───── Given data ─────
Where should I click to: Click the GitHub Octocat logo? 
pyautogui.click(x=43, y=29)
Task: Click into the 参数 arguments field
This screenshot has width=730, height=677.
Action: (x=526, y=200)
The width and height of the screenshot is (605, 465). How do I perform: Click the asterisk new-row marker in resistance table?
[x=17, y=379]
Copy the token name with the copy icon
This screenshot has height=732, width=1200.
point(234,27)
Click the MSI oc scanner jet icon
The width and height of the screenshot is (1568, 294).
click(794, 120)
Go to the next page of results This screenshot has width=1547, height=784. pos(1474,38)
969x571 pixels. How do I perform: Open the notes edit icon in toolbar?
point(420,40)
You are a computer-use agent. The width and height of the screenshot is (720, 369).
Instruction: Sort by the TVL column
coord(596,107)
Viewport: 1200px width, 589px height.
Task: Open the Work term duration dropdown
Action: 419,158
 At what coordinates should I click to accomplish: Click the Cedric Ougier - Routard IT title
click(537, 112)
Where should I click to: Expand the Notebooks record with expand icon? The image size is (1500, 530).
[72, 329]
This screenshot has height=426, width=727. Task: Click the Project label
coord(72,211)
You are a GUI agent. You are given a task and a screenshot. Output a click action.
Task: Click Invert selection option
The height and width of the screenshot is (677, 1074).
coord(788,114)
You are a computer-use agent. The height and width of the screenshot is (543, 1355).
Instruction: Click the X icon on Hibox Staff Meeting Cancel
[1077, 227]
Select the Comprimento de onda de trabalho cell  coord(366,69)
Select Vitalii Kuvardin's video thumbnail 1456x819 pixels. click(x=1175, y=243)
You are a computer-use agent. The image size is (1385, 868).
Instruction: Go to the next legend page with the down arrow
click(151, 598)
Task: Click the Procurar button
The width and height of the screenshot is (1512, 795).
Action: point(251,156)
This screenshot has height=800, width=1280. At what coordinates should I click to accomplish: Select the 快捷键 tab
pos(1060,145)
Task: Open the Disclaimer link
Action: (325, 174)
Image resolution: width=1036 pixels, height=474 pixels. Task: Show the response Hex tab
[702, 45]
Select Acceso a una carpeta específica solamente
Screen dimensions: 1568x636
─────
Retype the material word for word, starting with the line that contains "You are a computer-use agent. The image" and going on through the end of the material.

Expected answer:
You are a computer-use agent. The image size is (1385, 868).
Instruction: Go to the next legend page with the down arrow
click(151, 598)
Task: Click the Procurar button
The width and height of the screenshot is (1512, 795).
Action: point(251,156)
This screenshot has height=800, width=1280. At what coordinates should I click to accomplish: Select the 快捷键 tab
pos(1060,145)
Task: Open the Disclaimer link
Action: (325, 174)
Image resolution: width=1036 pixels, height=474 pixels. Task: Show the response Hex tab
[702, 45]
Select Acceso a una carpeta específica solamente
Screen dimensions: 1568x636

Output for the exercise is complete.